# EVOC FR Enduro Team 16 L vs EVOC FR Enduro Blackline 16 L



## Fischi23 (19. Oktober 2017)

Hey,

suche gerade einen neuen Rucksack.

Stehe jetzt zwischen den o. g. Rucksäcken. Der einzige Unterschied den die beiden noch haben (außer die Farbe) ist das Air System.
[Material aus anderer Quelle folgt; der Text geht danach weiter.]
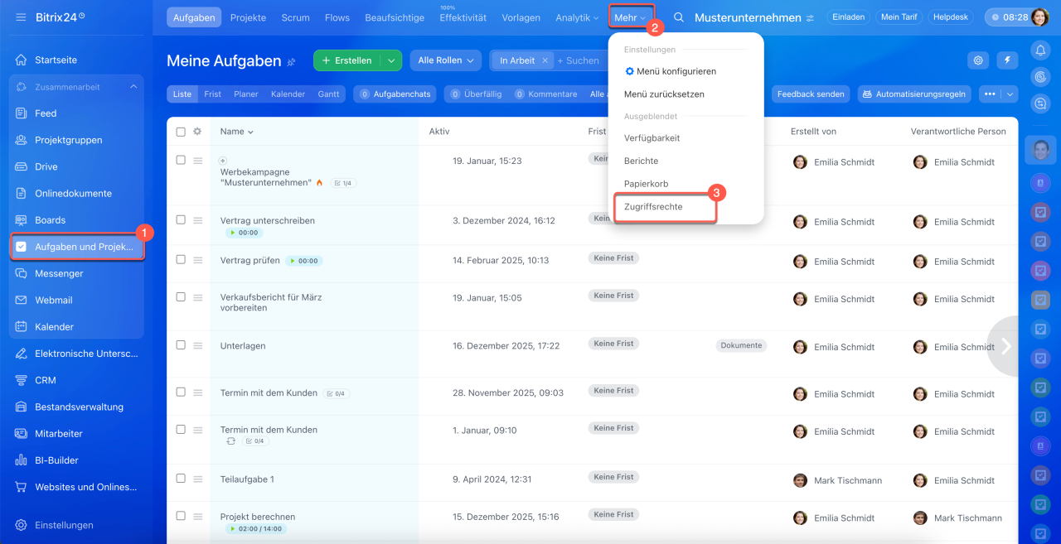
Task: Open the notifications bell icon
Action: pyautogui.click(x=1039, y=51)
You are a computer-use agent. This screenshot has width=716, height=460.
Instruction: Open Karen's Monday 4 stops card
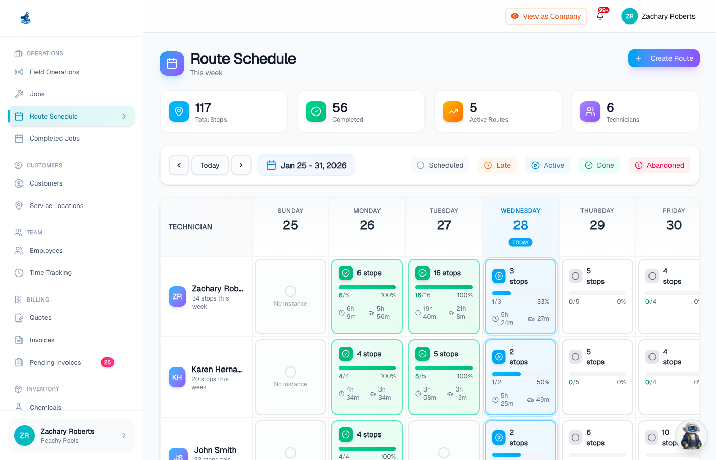pos(367,377)
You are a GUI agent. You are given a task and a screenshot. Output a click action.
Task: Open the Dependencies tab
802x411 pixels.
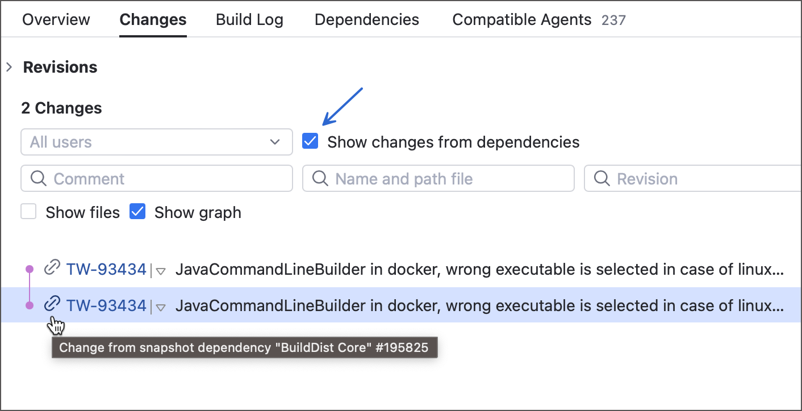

Hat jemand Erfahrung mit dem Air System von EVOC gemacht? Lohnt sich der Aufpreis + die langweilige Farbe? Oder macht es keinen Unterschied ob ich das Air System habe oder nicht?


----------



## DansHampf (22. Oktober 2017)

Ich hatte den FR Trail und die Blackline Variante vor kurzem ausprobiert und mir gefiel der Hüftgurt der Blackline etwas besser.
Der Standard Gurt war doch schon recht dick, jedoch muss ich dazu sagen, dass ich noch keine Erfahrung auf dem Trail sammeln konnte.


----------



## MTB-News.de




----------



## Fredo1893 (2. November 2017)

Ich klinke mich hier mal zum Mitlesen ein, falls noch weitere hilfreiche Infos kommen. Ich schwanke grade bei der Anschaffung des FR Enduro 16l und dem FR Trail 20l (jeweils Blackline). Mir geht es hierbei hauptsächlich um die Größe. Ich nutze auf den Hometrails derzeit noch ein uraltes Camelbak. Seit ich es etwas weiter bis nach Hause/zum Auto habe, würde ich gerne im Vergleich zu früher etwas mehr für Notfälle im Rucksack haben. Genrell reicht der 16l für 2 Stunden-Runden massig aus, doch will ich nicht einen Rucksack für die Alltagstouren kaufen und einen für Tagestouren (die ohnehin eher die Ausnahme sind), sofern das Volumen des 16l ggf. schon völlig ausreichend ist.
Für Tagestouren werde ich mich voraussichtlich auf Jacke, vielleicht ein Wechselshirt und den üblichen Kram (Minitool, Minipumpe, Schlauch, Verpfelgung, etc.) beschränken. Bei Klamottengröße "M" sollte da der 16l vermutlich passen oder wie sind eure Erfahrungen da?


----------



## clemsi (2. November 2017)

Was die Entscheidung 16 vs 20L anbelangt, ist dieser Thread vielleicht auch interessant:
https://www.mtb-news.de/forum/t/evoc.852499/

Einen großen Unterschied kann ich zwischen der klassischen Belüftung und der des Blacklines nicht feststellen - ich meine aber dass es beim Blackline schlichtweg etwas länger dauert, bis man ähnlich stark schwitzt wie mit dem klassischen Fr.
Ich würde aber wieder zum Blackline greifen- allein wegen dem besser belüfteten Hüftgurt und der langweiligen Farbe (ist übrigens meine Lieblingsfarbe....).


----------



## Fredo1893 (2. November 2017)

clemsi schrieb:


> Was die Entscheidung 16 vs 20L anbelangt, ist dieser Thread vielleicht auch interessant:
> https://www.mtb-news.de/forum/t/evoc.852499/
> 
> Einen großen Unterschied kann ich zwischen der klassischen Belüftung und der des Blacklines nicht feststellen - ich meine aber dass es beim Blackline schlichtweg etwas länger dauert, bis man ähnlich stark schwitzt wie mit dem klassischen Fr.
> Ich würde aber wieder zum Blackline greifen- allein wegen dem besser belüfteten Hüftgurt und der langweiligen Farbe (ist übrigens meine Lieblingsfarbe....).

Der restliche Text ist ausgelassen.